Unexpecteed poor FOR loops performance

It is generally accepted that Julia is for loops friendly, so generally no special care is required to vectorize code, because Julia will do a good job anyway. Let A and X be n x n matrices, with X symmetric. The following two functions construct the symmetric matrix Y = AX+XA’ and stores the n*(n+1)/2 elements of its upper triangular part in a columnwise compacted vectorized form.

function test1!(y,A,X)
    n = size(A,1)
    Y = similar(X,n,n)
    mul!(Y, X, A')
    mul!(Y, A, X, true, true)
    k = 1
    for j = 1:n
        for i = 1:j
            y[k] = Y[i,j]
            k += 1
        end
    end
end
function test2!(y,A,X)
    n = size(A,1)
    ZERO = zero(eltype(y))
    k = 1
    for j = 1:n
        for i = 1:j
            temp = ZERO
            for l = 1:n
                temp += (A[i,l] * X[l,j] + X[i,l] * A[j,l])
- - - - -
| JOB 1 |
Shorten the paragraph of the forum post that begins "It is generally accepted" and keep its main facts.
The records that follow have no connection to the forum post.

A block of data
- - - - -
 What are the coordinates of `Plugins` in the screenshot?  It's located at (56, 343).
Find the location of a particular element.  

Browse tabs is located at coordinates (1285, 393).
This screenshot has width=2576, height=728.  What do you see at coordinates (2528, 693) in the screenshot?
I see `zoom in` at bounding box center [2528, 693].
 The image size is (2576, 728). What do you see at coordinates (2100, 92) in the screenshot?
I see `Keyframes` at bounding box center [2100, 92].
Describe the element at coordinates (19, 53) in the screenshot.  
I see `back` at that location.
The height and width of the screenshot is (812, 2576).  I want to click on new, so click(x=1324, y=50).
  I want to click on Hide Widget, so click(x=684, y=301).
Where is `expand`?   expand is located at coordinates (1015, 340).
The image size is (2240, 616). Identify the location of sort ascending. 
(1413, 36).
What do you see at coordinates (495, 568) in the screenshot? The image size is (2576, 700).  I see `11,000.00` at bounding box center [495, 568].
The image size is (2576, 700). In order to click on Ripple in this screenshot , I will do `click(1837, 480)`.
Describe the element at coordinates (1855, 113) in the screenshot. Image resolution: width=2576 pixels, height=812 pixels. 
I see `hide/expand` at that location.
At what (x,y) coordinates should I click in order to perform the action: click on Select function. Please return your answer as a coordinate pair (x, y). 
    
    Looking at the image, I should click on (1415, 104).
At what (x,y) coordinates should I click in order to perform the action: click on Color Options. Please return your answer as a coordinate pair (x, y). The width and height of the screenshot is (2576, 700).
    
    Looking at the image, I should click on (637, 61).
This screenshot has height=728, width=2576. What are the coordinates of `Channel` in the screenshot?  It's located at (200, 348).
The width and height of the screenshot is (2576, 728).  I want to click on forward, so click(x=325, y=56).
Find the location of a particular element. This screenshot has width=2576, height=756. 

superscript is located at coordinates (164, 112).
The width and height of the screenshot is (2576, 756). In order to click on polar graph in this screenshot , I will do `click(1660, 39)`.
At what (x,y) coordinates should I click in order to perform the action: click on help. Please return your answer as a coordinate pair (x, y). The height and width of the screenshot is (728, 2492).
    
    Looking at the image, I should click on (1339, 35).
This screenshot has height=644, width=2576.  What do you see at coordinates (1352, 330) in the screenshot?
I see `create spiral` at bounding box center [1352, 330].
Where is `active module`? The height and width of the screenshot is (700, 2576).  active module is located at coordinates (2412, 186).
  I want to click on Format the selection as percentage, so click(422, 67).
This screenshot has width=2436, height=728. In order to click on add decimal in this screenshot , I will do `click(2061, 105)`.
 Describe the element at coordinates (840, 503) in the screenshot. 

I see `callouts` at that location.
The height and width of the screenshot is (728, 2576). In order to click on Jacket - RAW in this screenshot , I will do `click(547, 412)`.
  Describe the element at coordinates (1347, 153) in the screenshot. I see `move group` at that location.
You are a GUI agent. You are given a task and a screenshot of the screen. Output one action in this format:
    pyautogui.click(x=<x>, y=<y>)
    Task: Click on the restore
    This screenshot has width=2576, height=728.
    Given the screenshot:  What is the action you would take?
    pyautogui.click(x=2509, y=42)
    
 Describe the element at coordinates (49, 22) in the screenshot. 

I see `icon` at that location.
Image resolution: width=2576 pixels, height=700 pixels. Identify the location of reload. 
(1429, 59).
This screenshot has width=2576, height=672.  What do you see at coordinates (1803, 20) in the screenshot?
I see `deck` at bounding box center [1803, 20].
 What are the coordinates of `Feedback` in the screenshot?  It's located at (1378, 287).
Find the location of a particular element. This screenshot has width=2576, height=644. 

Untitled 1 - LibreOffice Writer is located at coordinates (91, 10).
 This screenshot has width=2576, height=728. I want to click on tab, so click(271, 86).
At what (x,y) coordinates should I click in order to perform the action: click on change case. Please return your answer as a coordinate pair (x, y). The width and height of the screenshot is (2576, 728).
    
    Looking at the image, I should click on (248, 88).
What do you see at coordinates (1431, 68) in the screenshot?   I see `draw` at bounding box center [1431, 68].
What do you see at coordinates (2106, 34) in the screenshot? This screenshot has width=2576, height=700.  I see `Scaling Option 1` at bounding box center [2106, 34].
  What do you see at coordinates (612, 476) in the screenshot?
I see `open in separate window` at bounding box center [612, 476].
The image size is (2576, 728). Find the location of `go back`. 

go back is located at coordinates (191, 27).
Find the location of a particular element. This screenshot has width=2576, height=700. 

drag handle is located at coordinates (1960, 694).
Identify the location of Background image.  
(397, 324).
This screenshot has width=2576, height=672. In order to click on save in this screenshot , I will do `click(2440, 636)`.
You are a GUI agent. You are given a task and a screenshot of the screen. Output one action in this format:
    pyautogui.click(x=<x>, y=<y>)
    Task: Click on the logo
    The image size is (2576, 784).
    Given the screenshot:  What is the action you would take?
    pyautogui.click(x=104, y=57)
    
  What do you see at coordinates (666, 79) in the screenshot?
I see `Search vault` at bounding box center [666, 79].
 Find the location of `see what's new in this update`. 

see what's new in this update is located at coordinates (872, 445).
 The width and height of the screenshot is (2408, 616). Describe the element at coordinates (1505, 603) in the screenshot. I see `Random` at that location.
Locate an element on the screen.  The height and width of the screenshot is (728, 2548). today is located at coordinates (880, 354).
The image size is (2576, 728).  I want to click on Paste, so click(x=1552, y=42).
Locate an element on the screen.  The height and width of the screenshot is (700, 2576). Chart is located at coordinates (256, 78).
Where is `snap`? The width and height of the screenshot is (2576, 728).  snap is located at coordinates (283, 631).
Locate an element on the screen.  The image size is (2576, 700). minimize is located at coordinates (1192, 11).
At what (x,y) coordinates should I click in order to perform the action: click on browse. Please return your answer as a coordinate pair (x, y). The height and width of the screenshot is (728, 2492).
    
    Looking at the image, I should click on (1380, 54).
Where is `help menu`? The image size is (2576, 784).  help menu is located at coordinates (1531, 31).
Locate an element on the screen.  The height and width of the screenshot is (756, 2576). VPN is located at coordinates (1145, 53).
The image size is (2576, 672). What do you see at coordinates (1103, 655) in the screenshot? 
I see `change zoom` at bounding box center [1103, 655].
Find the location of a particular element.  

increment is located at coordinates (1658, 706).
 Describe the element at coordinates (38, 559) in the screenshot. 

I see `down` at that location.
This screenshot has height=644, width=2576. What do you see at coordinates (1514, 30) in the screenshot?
- - - - -
| JOB 2 |
Count the lines of the records that contain the string "order", with case taken into account, and reply with the number only.

| TASK SOLUTION 1 |
Julia is widely seen as friendly to for loops, so code usually needn't be vectorized. With A and X as n x n matrices and X symmetric, two functions build the symmetric matrix Y = AX+XA' and store the n*(n+1)/2 elements of its upper triangle column by column in a compact vector.

| TASK SOLUTION 2 |
10